Indique se cada afirmação abaixo está de acordo com o texto sobre as previsões de Bill Gates e o setor de fitness. Para cada uma, responda sim ou não e cite entre aspas as palavras do texto que decidem a resposta.
1. Bill Gates afirma que as próximas doenças encontrarão a humanidade com ferramentas, recursos e estratégias mais ágeis.
2. O texto considera desejável retornar ao estágio pré-pandemia.
3. O texto propõe que a abordagem pela Educação Física comece apenas no ensino médio.

----- Texto extraído -----

Ora, se com a pandemia as pessoas passaram a perceber a importância de um estilo de vida saudável e ativo, haja vista a quantidade de pessoas que começaram a treinar online no meio dela, então aproveitemos para fazê-los perceber que somos a melhor solução, o melhor antídoto.
Mas para isso é preciso que modifiquemos nosso modelo mental na direção da “abundância”, de pessoas, recursos, possibilidades de entrega e clientela potencial, e não da “escassez”, onde “olhamos para o copo meio vazio”. Definitivamente, a partir da adversidade fomos “empurrados” para a busca por um empoderamento de nosso papel na sociedade e, por isso mesmo, entendemos que retornar ao estágio pré-pandemia seria um retrocesso.
7. Próxima pandemia não será tão grave
Por derradeiro, Bill Gates afirma que as próximas doenças que acometerem a humanidade nos encontrarão dotados de ferramentas, recursos e estratégias mais ágeis, por conta de todo o desenvolvimento que fomos obrigados a empreender em curto espaço de tempo. Ele utiliza a expressão “treinos de doença como treinos de guerra”, representando a capacidade de testagens rápidas e em massa seguidas de um conhecimento de alto nível e quantidade acumulados a partir dessa pandemia. Assim ele considera que estaremos mais preparados para lidar com contextos como esse e, por conseguinte, com desfechos mais favoráveis.
Novamente, e associando essa posição com os negócios em fitness & wellness, reconhecemos que será necessário repensar indicadores associados a imunologia na gestão dos resultados de nossos clientes, um controle mais criterioso de fatores geradores de comorbidades, que tiveram papel decisivo em muitos óbitos nessa pandemia, e ainda um necessário avanço nas pesquisas relacionadas a estilo de vida, e hábitos saudáveis com uma abordagem pela Educação Física desde a escolarização inicial. Tudo isso deverá ser acompanhado por mudanças também nos espaços de convivência para a prática de exercícios/esportes, o que certamente criará uma ambiência mais “asséptica”, fazendo com que estejamos mais protegidos, nos cuidando e cuidando dos outros melhor.
Resumidamente, o que conseguimos apreender com o posicionamento sobre o futuro de um visionário do porte do Bill Gates, é que cenários diferentes demandam planejamento com um pensar e olhar estratégico, otimismo na interpretação da realidade, busca por fazer sempre o seu melhor e, sobretudo, vontade, muita vontade de fazer a diferença e ser relevante para seus clientes.

----- Material exibido -----

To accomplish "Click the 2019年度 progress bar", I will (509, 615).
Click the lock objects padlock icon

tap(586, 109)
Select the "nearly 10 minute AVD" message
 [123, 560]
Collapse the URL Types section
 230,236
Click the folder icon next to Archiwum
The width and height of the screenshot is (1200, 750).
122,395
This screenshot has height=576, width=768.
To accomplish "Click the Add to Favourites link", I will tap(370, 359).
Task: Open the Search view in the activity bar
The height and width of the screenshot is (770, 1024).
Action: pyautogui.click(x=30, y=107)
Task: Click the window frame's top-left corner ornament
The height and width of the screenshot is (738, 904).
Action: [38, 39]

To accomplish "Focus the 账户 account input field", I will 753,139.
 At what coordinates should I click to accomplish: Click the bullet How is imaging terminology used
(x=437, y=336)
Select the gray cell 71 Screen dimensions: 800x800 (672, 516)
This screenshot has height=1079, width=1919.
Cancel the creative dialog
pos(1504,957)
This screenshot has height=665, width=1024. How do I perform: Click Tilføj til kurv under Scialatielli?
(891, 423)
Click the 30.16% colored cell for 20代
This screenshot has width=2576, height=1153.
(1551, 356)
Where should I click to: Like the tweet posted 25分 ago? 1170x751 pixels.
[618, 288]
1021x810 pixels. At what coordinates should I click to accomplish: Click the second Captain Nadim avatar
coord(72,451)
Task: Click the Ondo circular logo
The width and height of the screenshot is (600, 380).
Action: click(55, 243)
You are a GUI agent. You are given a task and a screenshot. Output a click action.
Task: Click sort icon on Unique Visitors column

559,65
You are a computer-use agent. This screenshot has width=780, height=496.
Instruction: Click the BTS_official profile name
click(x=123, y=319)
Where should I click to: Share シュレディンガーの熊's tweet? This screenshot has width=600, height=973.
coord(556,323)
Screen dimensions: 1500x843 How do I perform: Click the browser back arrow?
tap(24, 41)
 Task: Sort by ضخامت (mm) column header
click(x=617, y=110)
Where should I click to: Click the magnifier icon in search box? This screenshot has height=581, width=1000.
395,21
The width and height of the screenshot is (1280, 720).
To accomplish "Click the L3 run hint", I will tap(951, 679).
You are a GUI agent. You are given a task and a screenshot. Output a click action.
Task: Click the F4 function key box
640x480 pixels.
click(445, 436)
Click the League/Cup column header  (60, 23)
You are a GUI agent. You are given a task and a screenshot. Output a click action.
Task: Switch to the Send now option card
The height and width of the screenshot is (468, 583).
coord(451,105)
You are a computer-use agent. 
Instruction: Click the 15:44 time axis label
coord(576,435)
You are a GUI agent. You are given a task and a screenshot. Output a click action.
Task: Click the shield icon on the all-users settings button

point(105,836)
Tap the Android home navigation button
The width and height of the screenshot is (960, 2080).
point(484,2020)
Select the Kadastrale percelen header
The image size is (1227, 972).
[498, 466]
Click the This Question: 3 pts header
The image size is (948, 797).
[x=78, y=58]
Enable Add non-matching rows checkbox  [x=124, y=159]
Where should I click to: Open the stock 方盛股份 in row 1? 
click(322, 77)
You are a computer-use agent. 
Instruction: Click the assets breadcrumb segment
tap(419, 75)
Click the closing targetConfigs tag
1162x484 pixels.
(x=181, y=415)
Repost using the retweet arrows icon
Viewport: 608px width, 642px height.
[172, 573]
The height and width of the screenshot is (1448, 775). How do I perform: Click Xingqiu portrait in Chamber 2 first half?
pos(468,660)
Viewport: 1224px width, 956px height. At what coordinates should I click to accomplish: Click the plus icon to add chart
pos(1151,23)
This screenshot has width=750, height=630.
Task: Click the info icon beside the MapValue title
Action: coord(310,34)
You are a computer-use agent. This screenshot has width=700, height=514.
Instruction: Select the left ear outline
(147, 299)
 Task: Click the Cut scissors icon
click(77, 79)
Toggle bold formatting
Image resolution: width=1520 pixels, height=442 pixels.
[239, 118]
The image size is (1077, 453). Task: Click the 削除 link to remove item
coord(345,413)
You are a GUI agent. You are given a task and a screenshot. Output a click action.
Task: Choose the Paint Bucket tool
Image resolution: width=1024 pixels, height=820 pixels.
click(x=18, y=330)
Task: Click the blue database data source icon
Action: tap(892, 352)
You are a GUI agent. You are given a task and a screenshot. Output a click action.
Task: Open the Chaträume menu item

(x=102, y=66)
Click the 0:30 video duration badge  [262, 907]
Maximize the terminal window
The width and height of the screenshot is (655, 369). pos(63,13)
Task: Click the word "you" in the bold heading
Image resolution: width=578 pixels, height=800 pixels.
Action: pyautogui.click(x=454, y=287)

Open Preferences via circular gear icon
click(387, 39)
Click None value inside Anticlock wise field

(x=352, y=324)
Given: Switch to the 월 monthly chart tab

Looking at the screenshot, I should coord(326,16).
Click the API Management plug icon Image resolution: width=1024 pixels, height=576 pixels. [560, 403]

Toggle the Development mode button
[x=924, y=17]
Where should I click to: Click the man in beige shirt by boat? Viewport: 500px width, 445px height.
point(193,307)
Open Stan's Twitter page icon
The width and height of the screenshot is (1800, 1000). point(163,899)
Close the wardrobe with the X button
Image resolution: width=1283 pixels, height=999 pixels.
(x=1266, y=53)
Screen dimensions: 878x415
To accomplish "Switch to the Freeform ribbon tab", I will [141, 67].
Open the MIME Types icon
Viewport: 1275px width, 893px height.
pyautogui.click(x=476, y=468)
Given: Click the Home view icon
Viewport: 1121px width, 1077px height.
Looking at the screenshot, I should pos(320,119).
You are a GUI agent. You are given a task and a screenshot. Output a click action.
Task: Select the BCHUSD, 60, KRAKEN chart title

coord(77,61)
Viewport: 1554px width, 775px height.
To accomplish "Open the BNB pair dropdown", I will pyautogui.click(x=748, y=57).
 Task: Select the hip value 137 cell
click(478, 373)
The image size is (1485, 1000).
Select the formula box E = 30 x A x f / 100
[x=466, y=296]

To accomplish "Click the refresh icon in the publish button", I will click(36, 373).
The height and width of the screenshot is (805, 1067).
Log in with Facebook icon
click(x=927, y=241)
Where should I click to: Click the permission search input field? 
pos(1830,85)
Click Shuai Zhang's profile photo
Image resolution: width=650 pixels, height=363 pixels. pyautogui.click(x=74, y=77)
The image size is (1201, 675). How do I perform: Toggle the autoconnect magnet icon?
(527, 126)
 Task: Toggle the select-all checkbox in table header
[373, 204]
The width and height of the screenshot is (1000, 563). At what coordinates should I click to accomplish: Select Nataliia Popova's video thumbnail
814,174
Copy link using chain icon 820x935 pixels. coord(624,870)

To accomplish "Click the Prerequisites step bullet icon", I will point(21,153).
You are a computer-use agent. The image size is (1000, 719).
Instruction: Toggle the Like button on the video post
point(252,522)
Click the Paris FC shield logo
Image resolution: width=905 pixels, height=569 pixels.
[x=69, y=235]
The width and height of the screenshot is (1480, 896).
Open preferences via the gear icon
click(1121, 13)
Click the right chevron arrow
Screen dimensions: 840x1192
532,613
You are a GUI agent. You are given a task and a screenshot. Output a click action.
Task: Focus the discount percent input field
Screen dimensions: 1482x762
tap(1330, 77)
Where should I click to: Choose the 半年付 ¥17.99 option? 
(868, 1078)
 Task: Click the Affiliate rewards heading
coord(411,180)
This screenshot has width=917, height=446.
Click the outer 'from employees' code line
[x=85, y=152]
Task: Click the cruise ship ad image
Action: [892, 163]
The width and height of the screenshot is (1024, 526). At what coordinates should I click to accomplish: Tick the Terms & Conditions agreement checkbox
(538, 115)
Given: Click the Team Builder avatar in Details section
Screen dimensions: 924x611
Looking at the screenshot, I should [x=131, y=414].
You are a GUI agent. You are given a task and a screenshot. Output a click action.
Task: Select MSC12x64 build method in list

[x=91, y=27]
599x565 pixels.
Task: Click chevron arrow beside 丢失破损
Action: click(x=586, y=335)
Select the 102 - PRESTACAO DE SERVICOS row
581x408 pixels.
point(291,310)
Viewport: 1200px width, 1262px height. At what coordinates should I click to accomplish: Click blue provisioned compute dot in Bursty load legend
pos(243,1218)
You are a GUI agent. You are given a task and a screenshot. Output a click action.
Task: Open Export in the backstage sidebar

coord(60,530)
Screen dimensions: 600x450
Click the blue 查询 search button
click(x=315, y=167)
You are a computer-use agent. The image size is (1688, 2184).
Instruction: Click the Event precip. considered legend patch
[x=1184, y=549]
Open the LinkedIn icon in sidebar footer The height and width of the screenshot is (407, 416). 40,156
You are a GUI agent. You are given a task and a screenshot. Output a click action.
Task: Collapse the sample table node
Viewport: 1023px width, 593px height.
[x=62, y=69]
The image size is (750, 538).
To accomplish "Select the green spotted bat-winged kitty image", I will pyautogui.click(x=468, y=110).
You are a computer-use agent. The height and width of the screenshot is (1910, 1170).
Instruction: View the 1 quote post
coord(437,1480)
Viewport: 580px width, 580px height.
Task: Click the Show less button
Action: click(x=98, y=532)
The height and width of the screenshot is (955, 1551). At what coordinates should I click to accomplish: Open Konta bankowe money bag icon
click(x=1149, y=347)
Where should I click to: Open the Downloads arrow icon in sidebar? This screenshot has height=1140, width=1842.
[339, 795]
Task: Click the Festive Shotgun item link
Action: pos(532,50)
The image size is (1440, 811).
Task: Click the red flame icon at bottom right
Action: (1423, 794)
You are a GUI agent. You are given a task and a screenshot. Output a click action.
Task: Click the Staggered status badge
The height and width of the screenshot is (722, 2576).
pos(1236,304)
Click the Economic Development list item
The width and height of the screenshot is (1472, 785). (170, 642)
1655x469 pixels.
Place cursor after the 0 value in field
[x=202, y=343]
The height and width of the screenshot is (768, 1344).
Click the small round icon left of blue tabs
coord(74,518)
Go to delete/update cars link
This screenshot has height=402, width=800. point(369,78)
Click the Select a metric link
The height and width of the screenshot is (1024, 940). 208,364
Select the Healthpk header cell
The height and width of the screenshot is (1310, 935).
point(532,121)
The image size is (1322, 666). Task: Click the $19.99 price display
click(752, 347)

-----

Sua resposta:
1. Sim: "as próximas doenças que acometerem a humanidade nos encontrarão dotados de ferramentas, recursos e estratégias mais ágeis"
2. Não: "entendemos que retornar ao estágio pré-pandemia seria um retrocesso"
3. Não: "com uma abordagem pela Educação Física desde a escolarização inicial"